Leider müssen wir aber, denn wir haben noch die dreistündige Fahrt nach Auckland vor uns.
Natürlich fahren wir erst mal wieder in die Sperrung und damit die falsche Richtung, sind dann aber auf dem richtigen Weg, den wir uns mit einem Hörbuch und einem Lookout gefühlt etwas verkürzen.
Als wir in Auckland ankommen ist es schon dunkel. Für eine Großstadt sehen wir in der Skyline außergewöhnlich wenige Lichter.

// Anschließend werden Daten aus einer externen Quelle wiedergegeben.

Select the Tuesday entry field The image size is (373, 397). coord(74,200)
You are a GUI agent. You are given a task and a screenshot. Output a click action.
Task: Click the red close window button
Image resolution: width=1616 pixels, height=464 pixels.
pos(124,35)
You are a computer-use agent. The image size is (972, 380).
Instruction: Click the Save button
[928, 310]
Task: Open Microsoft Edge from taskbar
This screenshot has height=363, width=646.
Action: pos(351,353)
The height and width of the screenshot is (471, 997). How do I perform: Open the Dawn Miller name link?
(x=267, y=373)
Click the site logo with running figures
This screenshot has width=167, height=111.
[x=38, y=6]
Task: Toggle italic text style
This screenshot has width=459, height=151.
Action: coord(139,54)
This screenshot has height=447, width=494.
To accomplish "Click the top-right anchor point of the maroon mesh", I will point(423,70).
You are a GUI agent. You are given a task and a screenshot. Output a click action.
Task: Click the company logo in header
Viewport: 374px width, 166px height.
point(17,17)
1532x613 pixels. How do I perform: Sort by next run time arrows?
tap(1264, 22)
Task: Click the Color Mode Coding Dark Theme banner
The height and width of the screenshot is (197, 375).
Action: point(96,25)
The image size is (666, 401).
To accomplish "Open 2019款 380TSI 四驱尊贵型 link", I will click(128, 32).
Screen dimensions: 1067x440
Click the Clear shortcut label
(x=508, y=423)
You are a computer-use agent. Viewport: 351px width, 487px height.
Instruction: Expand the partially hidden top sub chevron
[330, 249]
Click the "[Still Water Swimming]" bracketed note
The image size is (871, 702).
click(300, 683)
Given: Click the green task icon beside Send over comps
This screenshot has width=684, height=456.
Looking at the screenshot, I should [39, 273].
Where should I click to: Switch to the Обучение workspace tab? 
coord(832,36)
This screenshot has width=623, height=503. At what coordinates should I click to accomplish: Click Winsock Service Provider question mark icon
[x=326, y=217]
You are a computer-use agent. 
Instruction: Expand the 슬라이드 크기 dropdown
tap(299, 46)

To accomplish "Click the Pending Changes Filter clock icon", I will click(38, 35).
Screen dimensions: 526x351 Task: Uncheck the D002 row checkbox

Ein paar Verständigungslücken zwischen uns und unserem Navi sorgen für verschiedene Umwege, bevor wir unser Hostel in der Nähe der hippen „Ponsonby Road“ erreichen.

Leider sind die beworbenen kostenlosen Parkplätze alle besetzt (ganze fünf), so dass wir auf der Straße parken müssen, wo ab acht Uhr morgens die erste Stunde einen Dollar kostet, danach sind es zwei. Das schöne ist, dass sich die Parkuhren nicht außerhalb der zahlungspflichtigen Zeiten bedienen lassen. Uns bleibt also nichts anderes übrig, als morgen um Acht zur Parkuhr zu laufen.

In der wenig einladenden Küche, stilmößig irgendwo zwischen Kantine und Metzgerei, schmeißen wir ein paar unserer Reste zusammen, skypen mit Sandras Eltern und schlafen ein.